In realtà gli studi epidemiologici presi in considerazione dall’AIRC hanno accertato, sulla base di prove forti, la relazione tra sviluppo del cancro (in particolare del colon retto) e il consumo di carni lavorate ovvero quelle essiccate, salate, fermentate,affumicate,trattate con conservanti (nitrati e nitriti) per esaltarne il sapore , quindi salumi in genere e wurstel .La maggior parte degli studi in questione concorda nell’indicare un aumento del rischio del 18% per un consumo giornaliero di 50 grammi di carni lavorate.
Il rischio di cancro legato al consumo di carni rosse fresche è invece molto più difficile da stimare per l’assenza di prove altrettanto forti. Tuttavia, se le associazioni osservate implicassero un’effettiva casualità, i dati degli stessi studi suggeriscono che il rischio per tumori del colon e del retto possa aumentare del 17% per ogni 100gr di carne rossa consumati ogni giorno.
Pertanto il consumo modesto (3 volte la settimana e comunque meno di 500 gr a settimana) di carni rosse, compresa quella suina, non sembra aumentare in modo sostanziale il rischio di ammalarsi di cancro del colon retto in individui a basso rischio di partenza.

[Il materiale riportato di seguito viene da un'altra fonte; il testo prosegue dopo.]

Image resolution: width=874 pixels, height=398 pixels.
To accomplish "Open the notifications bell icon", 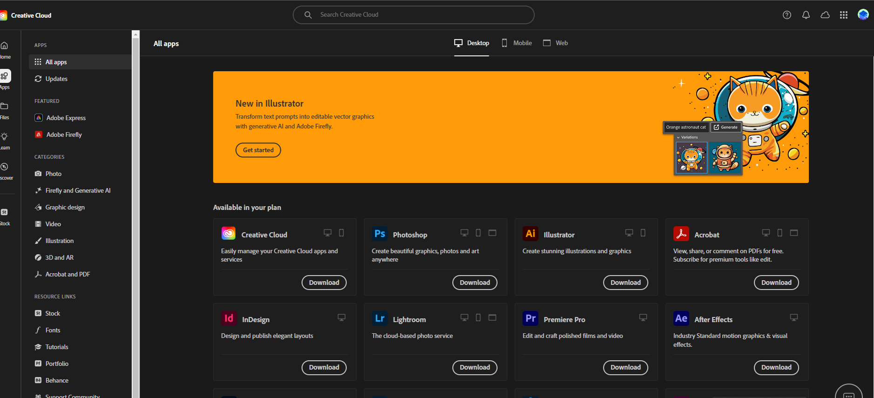I will [x=806, y=15].

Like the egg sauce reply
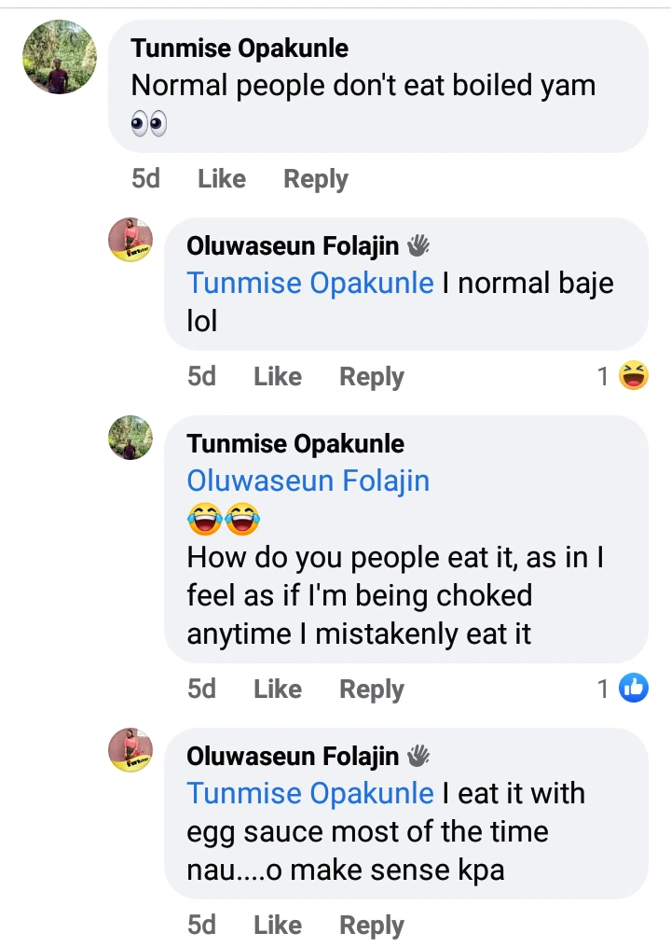tap(278, 925)
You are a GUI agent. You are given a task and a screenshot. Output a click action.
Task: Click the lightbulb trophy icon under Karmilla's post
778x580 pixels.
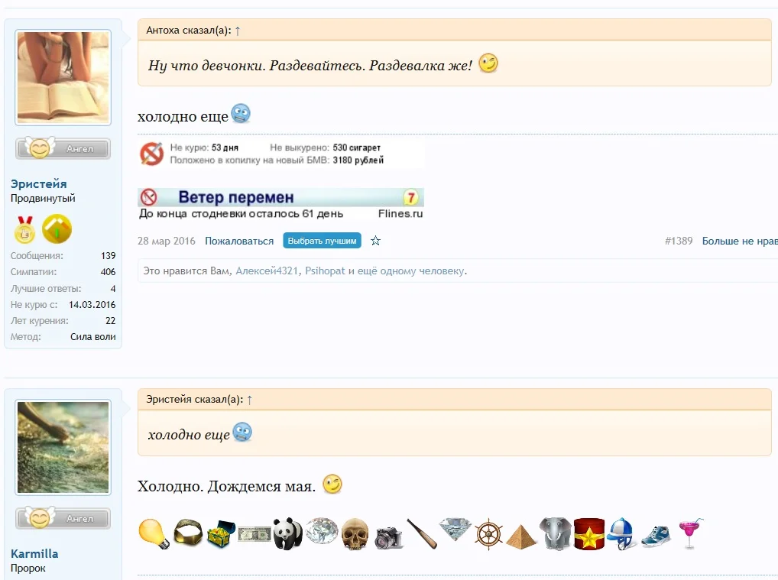[x=154, y=533]
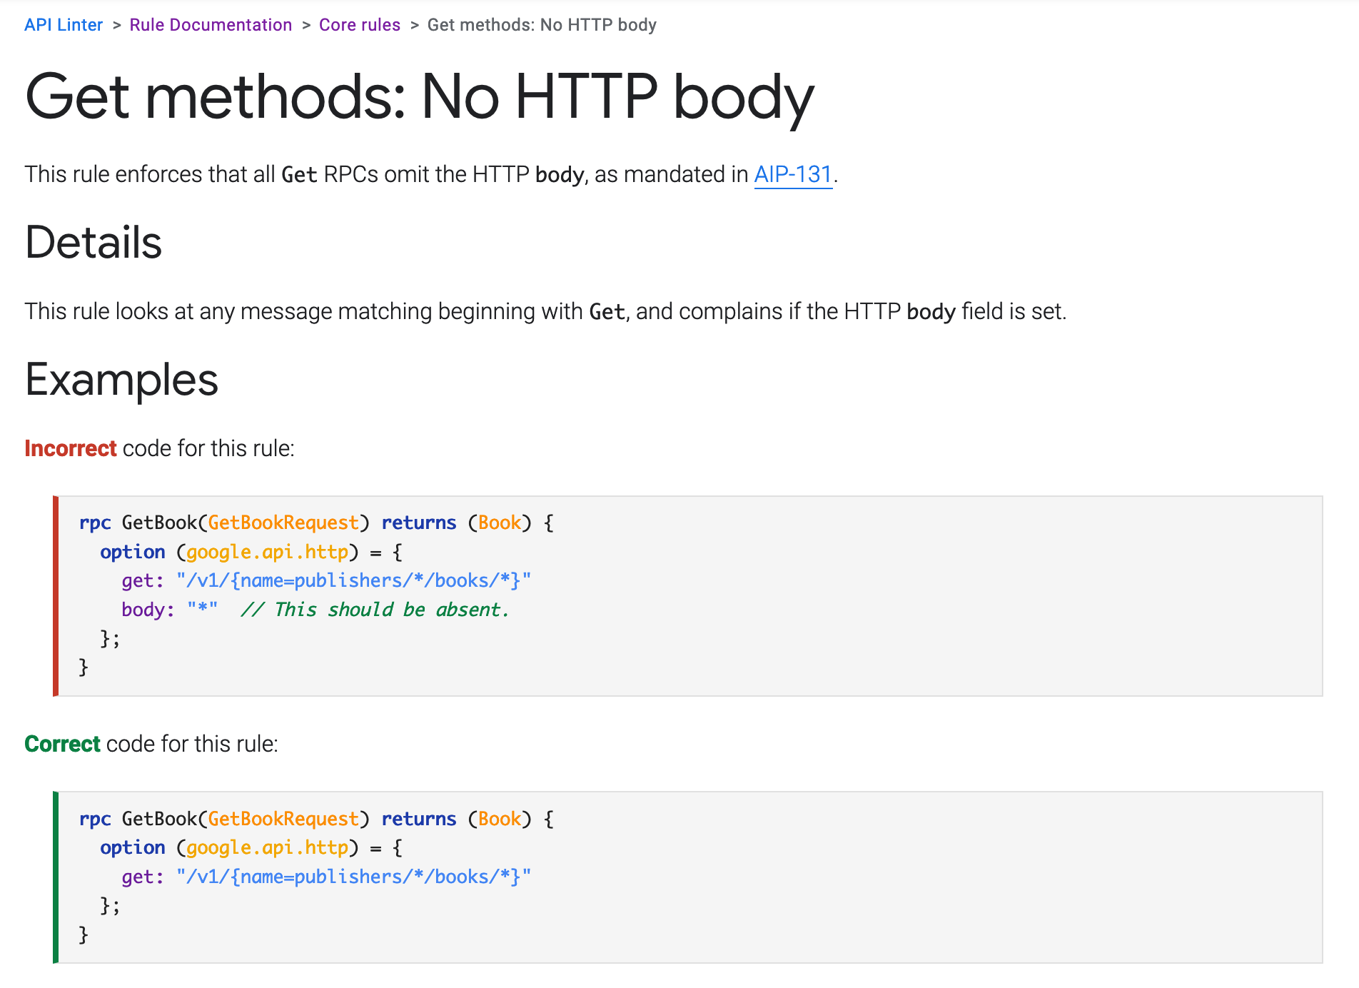Navigate to Core rules breadcrumb
The width and height of the screenshot is (1359, 988).
coord(359,25)
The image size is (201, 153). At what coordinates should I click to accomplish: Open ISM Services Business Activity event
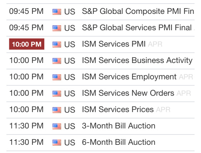[x=137, y=60]
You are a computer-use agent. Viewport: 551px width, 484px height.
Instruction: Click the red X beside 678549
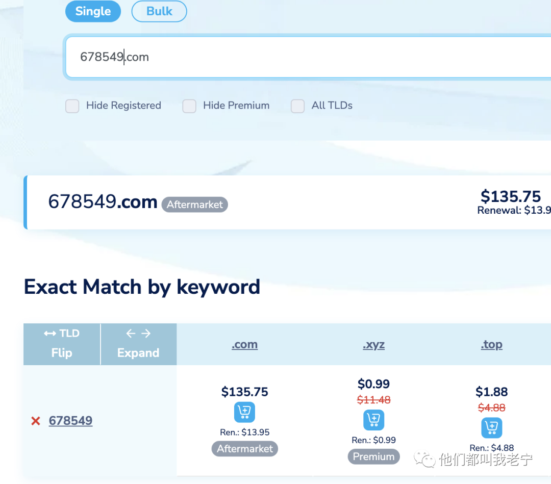coord(36,421)

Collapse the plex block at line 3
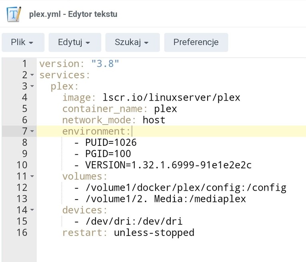pos(32,87)
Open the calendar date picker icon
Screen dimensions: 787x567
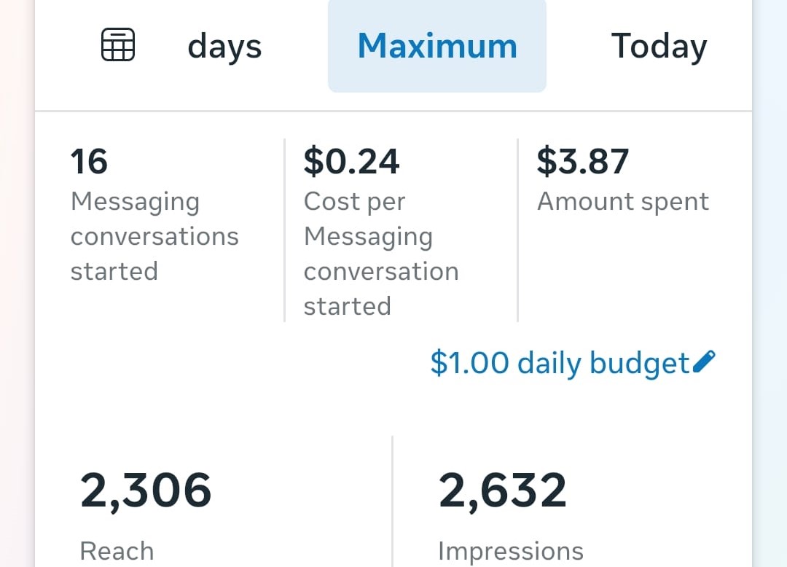click(117, 45)
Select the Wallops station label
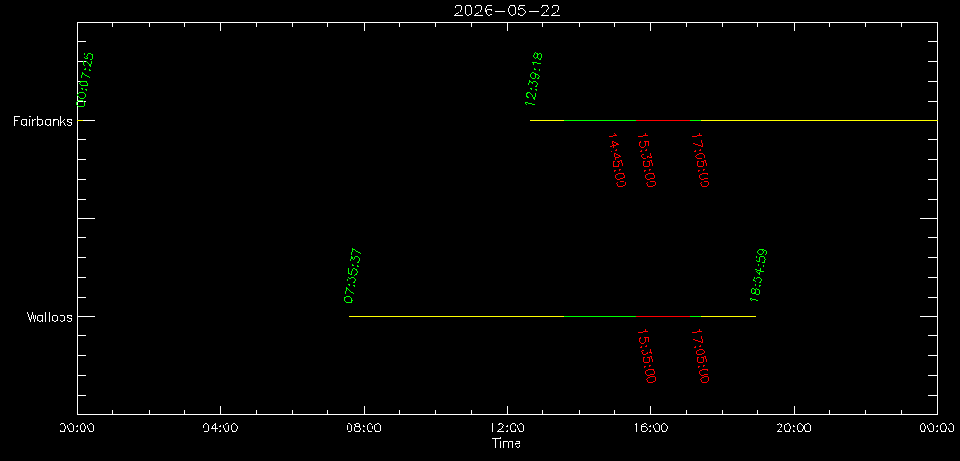The height and width of the screenshot is (461, 960). pos(49,317)
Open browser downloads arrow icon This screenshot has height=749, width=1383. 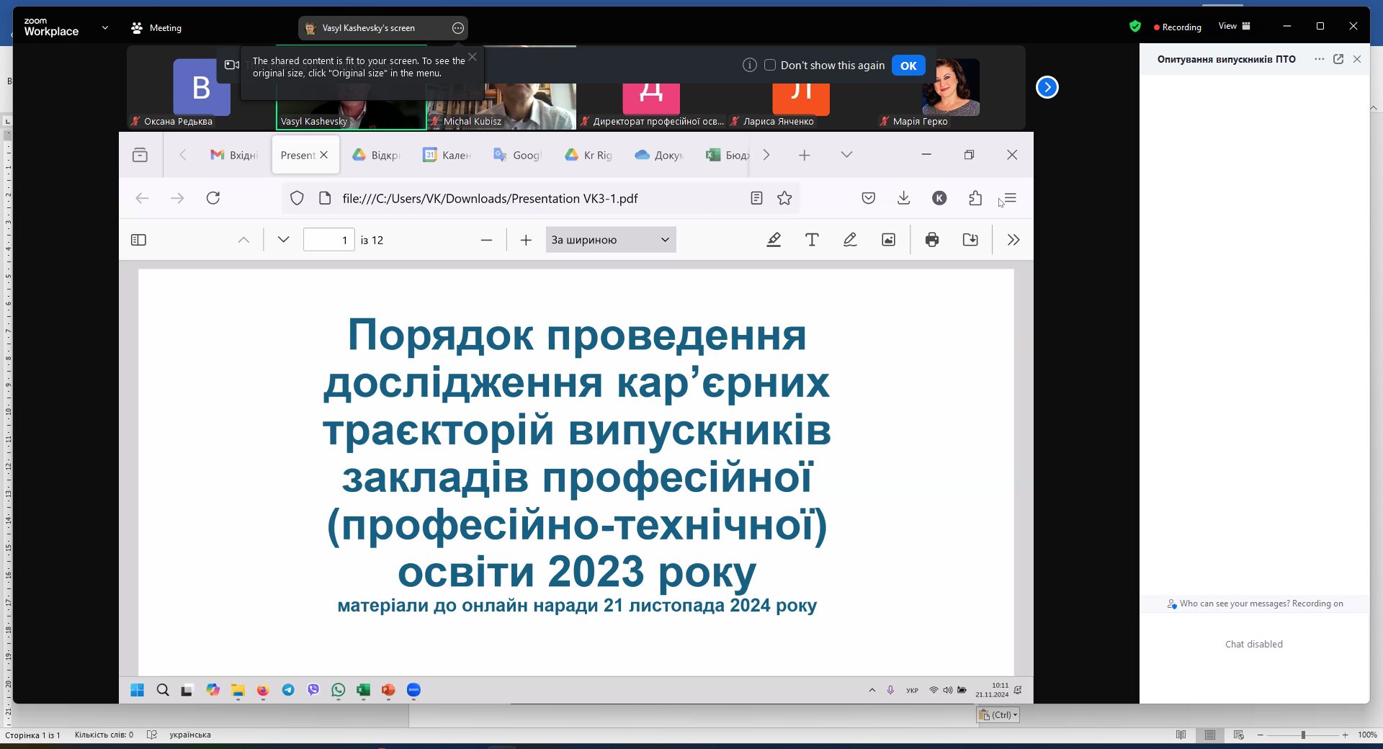903,198
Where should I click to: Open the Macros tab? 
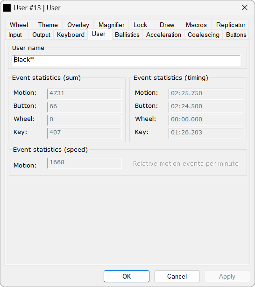196,25
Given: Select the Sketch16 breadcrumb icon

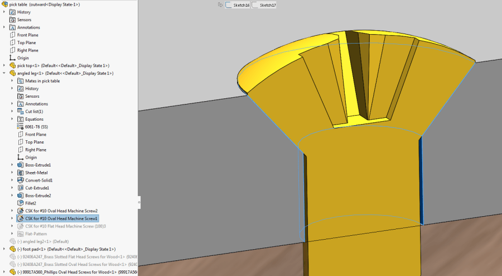Looking at the screenshot, I should pos(229,5).
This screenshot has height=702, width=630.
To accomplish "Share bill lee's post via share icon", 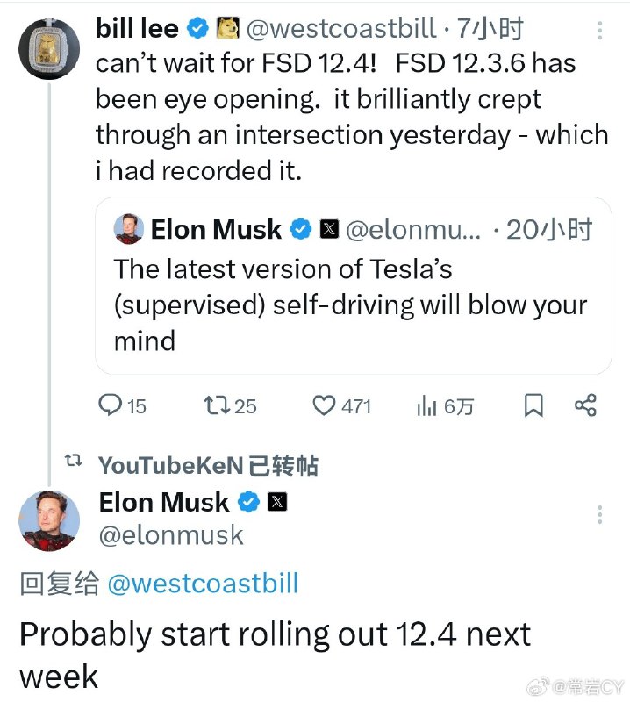I will (585, 405).
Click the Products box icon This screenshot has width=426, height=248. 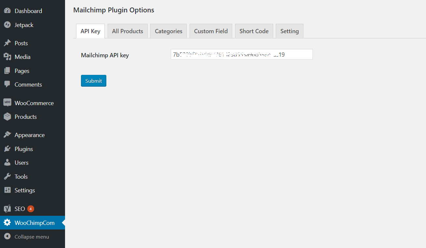click(x=7, y=117)
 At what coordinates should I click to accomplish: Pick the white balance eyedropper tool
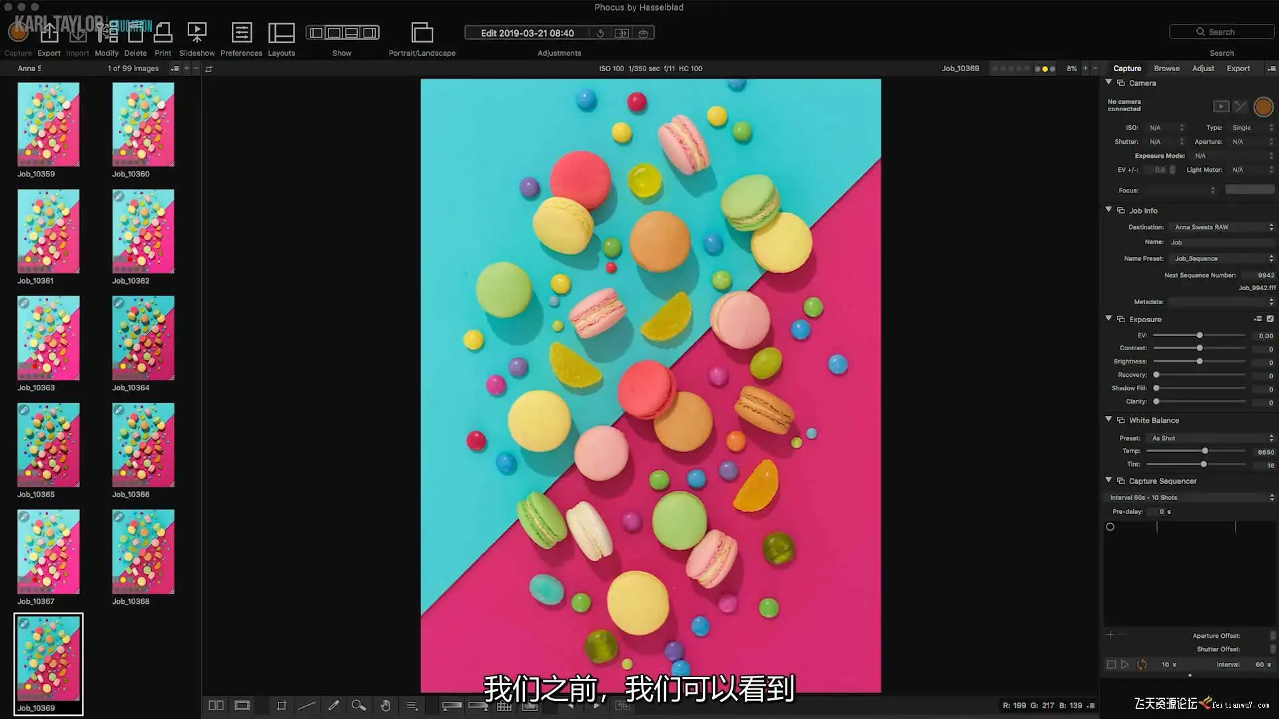coord(333,706)
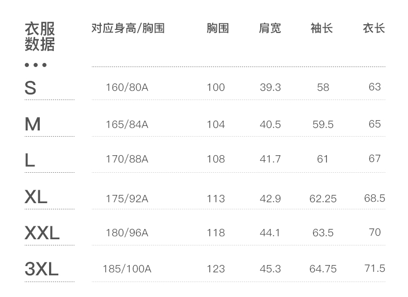Screen dimensions: 408x297
Task: Select the 肩宽 column header
Action: [x=270, y=28]
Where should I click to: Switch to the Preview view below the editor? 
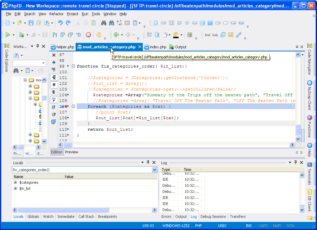[x=72, y=152]
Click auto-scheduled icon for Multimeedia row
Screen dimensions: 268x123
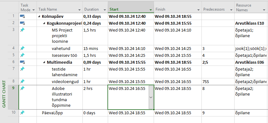[22, 62]
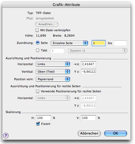Viewport: 135px width, 144px height.
Task: Click the Abbrechen button
Action: (x=89, y=133)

Le persone ad elevato rischio individuale (per familiarità o altre patologie associate) invece dovrebbero seguire un piano alimentare personalizzato che preveda un ridotto apporto di carni rosse e/o lavorate laddove è veramente opportuno considerando che nella carne vi sono alcuni nutrienti (come la vitamina B 12 e il ferro) che potrebbero essere comunque preziosi per il loro benessere.